Step-by-step explanation:

Given:

$\frac{10}{x + y} + \frac{2}{x - y} = 4 \: \: \: ...eq1\\ \\ \frac{15}{x + y} - \frac{5}{x - y} = - 2 \: \: \: ...eq2$

To find : Solution of equation.

Solution:

Step 1: Convert given equations in linear equations in two variables.

let

$\frac{1}{x - y} = a \: \: \: ...eq3 \\ \\ \frac{1}{x + y} = b \: \: \: ...eq4$

$\bold{\red{10a + 2b = 4}} \: \: \: ...eq5 \\ \bold{\green{15a - 5b = - 2}} \: \: \: ...eq6$

Step 2: Solve eq5 and eq6 and find values of a and b.

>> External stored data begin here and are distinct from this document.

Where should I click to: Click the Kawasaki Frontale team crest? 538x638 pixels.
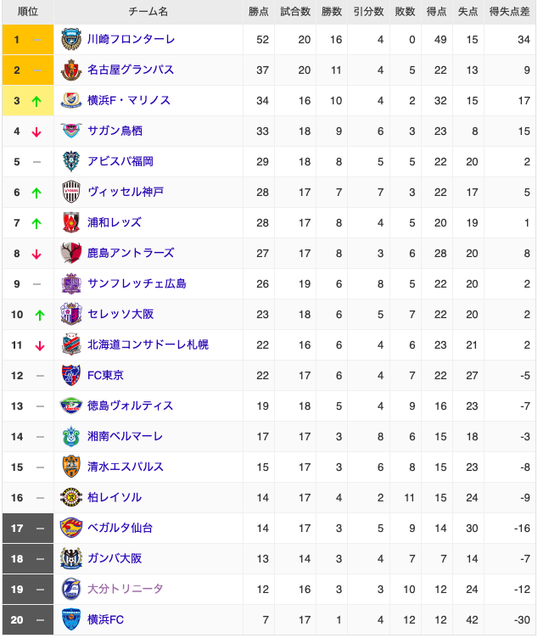coord(71,40)
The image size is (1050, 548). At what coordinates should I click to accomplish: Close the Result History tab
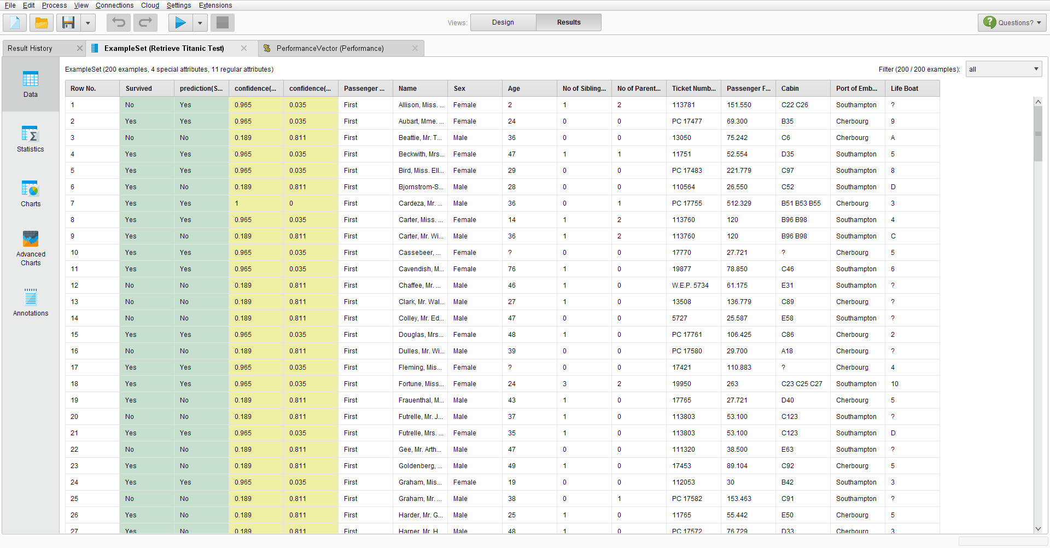[80, 48]
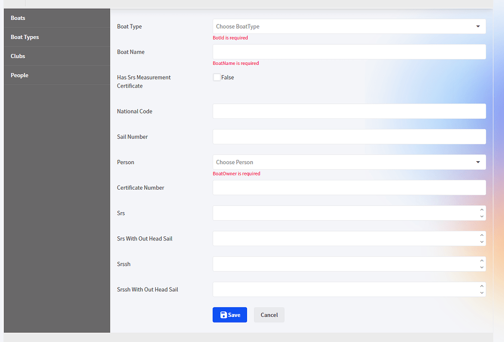Click the Save button
Screen dimensions: 504x342
pos(229,314)
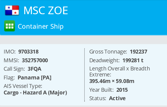Click the Active status value
The height and width of the screenshot is (107, 167).
(x=117, y=98)
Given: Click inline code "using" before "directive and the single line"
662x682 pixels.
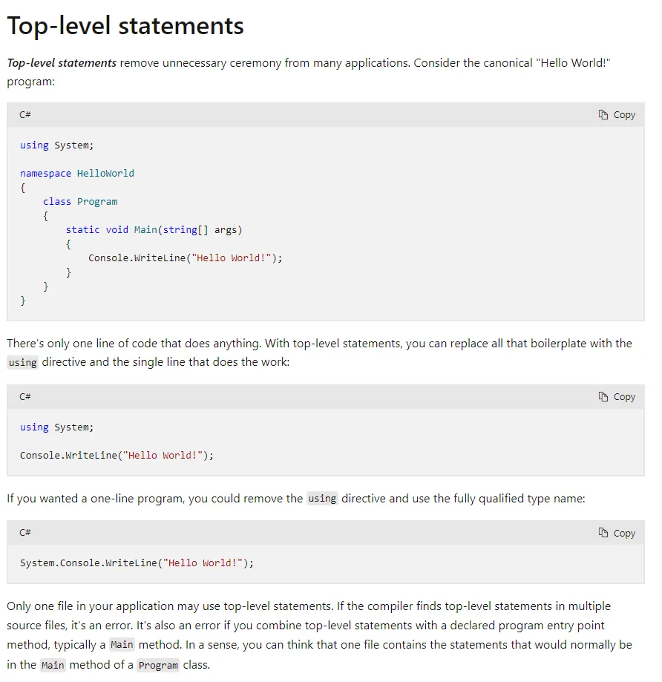Looking at the screenshot, I should click(x=22, y=363).
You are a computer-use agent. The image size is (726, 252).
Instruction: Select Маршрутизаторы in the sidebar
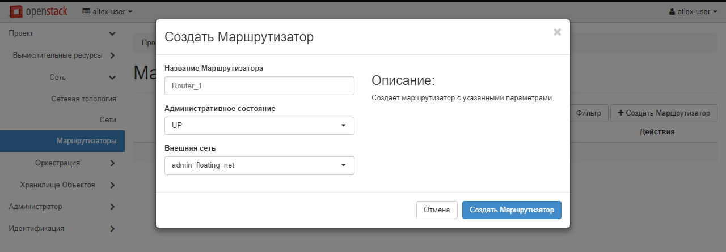(86, 140)
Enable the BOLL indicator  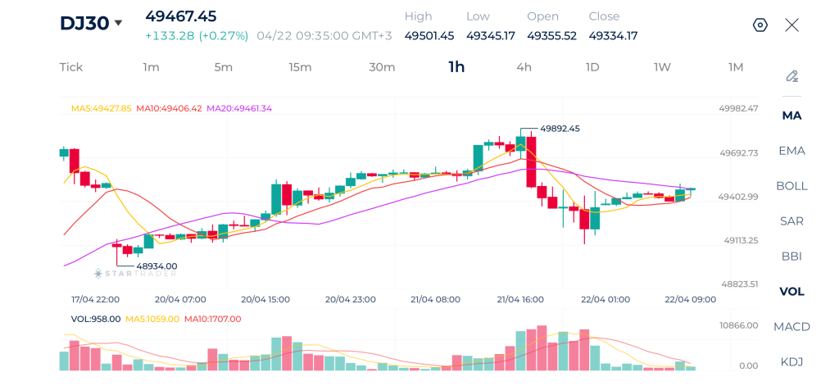(x=791, y=186)
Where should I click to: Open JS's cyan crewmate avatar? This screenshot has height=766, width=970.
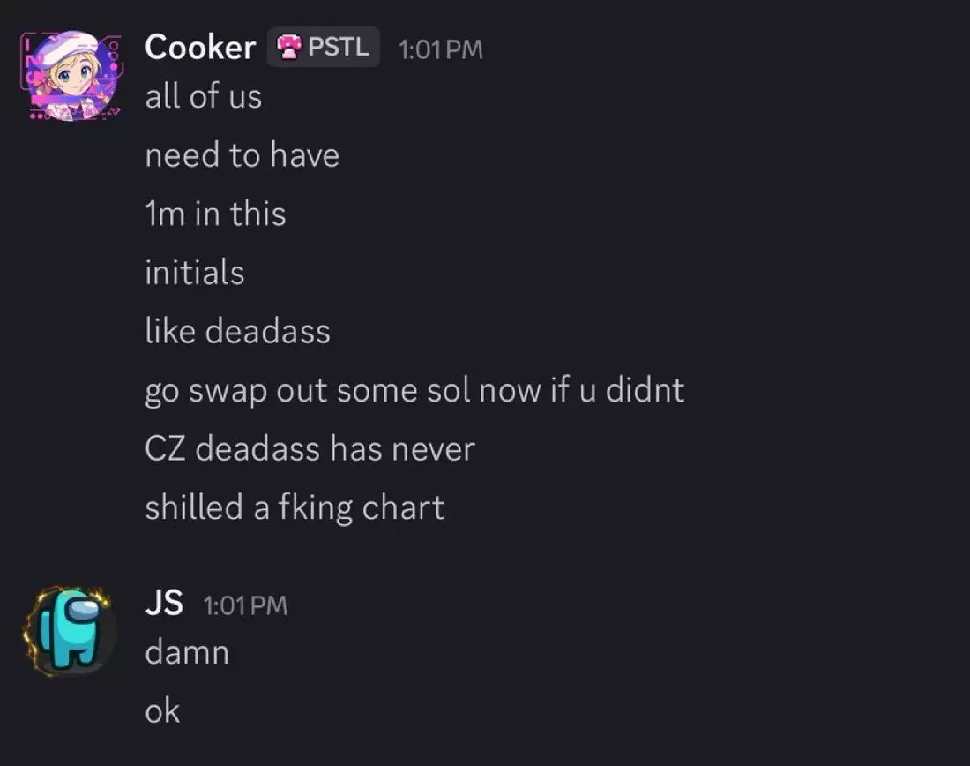click(70, 631)
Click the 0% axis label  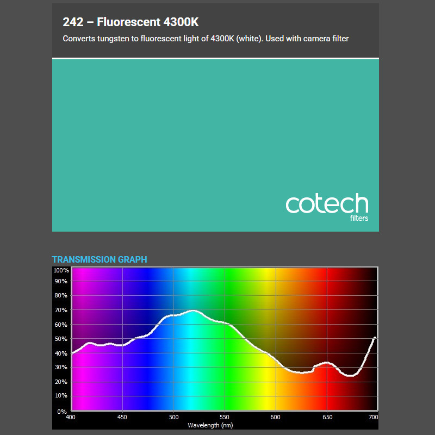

Multiply eq5 by 5 and eq6 by 2 and add both equations

$50a + 10b = 20 \\ 30a - 10b = - 4 \\ - - - - - - - - \\ 80a = 16 \\ \\ a = \frac{16}{80} \\ \\ \bold{\purple{a = \frac{1}{5}}}$

put value of a in eq5

$10 \times \frac{1}{5} + 2b = 4 \\ \\ 2 + 2b = 4 \\ \\ 2b = 4 - 2 \\ \\ 2b = 2 \\ \\\bold{\pink{ b = 1}}$

Step 3: Put the value of a and b in eq3 and eq4

$\frac{1}{x + y} = \frac{1}{5} \\ \\ or \\ \\ \bold{\green{x + y = 5}} \: \: \: ...eq7 \\ \\ \frac{1}{x - y} = \frac{1}{1} \\ \\ or \\ \\\bold{\red{ x - y = 1}} \: \: \: ...eq8$

add eq7 and eq8

$x + y = 5 \\ x - y = 1 \\ - - - - - - - \\ 2x = 6 \\ \\ x = \frac{6}{2} \\ \\ \bold{\red{x = 3}}$

put value of x in eq7

$3 + y = 5 \\ \\ y = 5 - 3 \\ \\ \bold{\green{y = 2 }}$

Final answer:

Value of x and y are

$\bold{\red{x = 3}} \\ \\ \bold{\green{y = 2 }}$

Hope it helps you.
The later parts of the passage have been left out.